At least since Wheatley v. Board of Education, 99 Ill. 2d 481, 485 (1984), the Illinois Supreme Court has approved of defendants’ practice of mooting putative class actions by tendering full relief to the named plaintiff, as long as the tender was made before the plaintiff filed a motion for class certification. This practice has come under increased scrutiny in federal courts, but the Illinois Supreme Court recently reaffirmed the practice in Ballard RN Center, Inc. v. Kohll’s Pharmacy & Homecare, Inc., 2015 IL 118644. The Court also held that a plaintiff could avoid mootness in some circumstances by filing a class certification motion before the defendant’s tender of relief even if that motion would fail on the merits.Id. at ¶39. In so holding, the Court preserved a useful tool to put an early end to class action litigation, but also provided plaintiffs with a potential counter to it. 

This alert addresses the Illinois Supreme Court jurisprudence leading to Ballard, the Ballard holding itself, and how Illinois law differs from the latest Seventh Circuit opinion on this subject. 

Wheatley, the earliest Illinois Supreme Court case on mooting putative class actions, illustrates the value of the strategy. There, teachers who were dismissed by their school board, brought a class action seeking a writ of mandamus and a declaratory judgment that the board violated the School Code by dismissing them without first holding a hearing. Because the named plaintiffs were reinstated before they filed a motion for class certification, and no representative was substituted in their place, the Court held that the case was moot. 99 Ill. 2d. at 485-86. Presumably lengthy litigation was avoided and the putative class members were apparently satisfied, as no one else stepped forward to file a new action. 

As class action defendants followed the teachings of Wheatley by tendering full relief to named plaintiffs early in the case—a strategy pejoratively labeled by the plaintiffs’ bar as a “pick off” strategy—some courts developed a “pick off exception.” These courts held that a defendant could not moot the claim until the plaintiff had a “reasonable opportunity” to move for class certification. 

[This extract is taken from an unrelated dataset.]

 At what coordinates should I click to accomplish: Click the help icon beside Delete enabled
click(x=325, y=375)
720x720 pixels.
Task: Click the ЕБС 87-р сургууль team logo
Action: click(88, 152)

The Illinois Supreme Court rejected this “pick off exception” in Barber v. American Airlines, 241 Ill. 2d 450, 458 (2011). In Barber, a plaintiff brought a class action against the airline because he was charged a baggage fee even though his flight was cancelled. Id. at 452. Before plaintiff moved for class certification, the defendant contacted her counsel and offered to refund the fee. Id. at 453. Although plaintiff declined the offer, the defendant issued a refund to plaintiff’s credit card three weeks later. Id.Because the defendant tendered the requested relief before plaintiff moved for class certification, the Court upheld the dismissal on the basis of mootness. Id. at 459. 

The plaintiffs’ bar soon responded to this tactic by filing a class certification motion, often with little or no support, with the original complaint. That’s what happened in Ballard. The plaintiff filed a class action complaint concurrently with a pro forma motion for class certification. Ballard, at ¶8. The motion identified the putative classes, and cited case law, but included no supporting evidence or memorandum of law. Id. at ¶¶8-9. Thereafter, the defendant tendered three “unconditional offer[s] of payment exceeding the total recoverable [statutory] damages,” for one of the three counts of the complaint. Id. at ¶10. The offers were rejected. Id. at ¶11. The defendant then moved to dismiss based on mootness. 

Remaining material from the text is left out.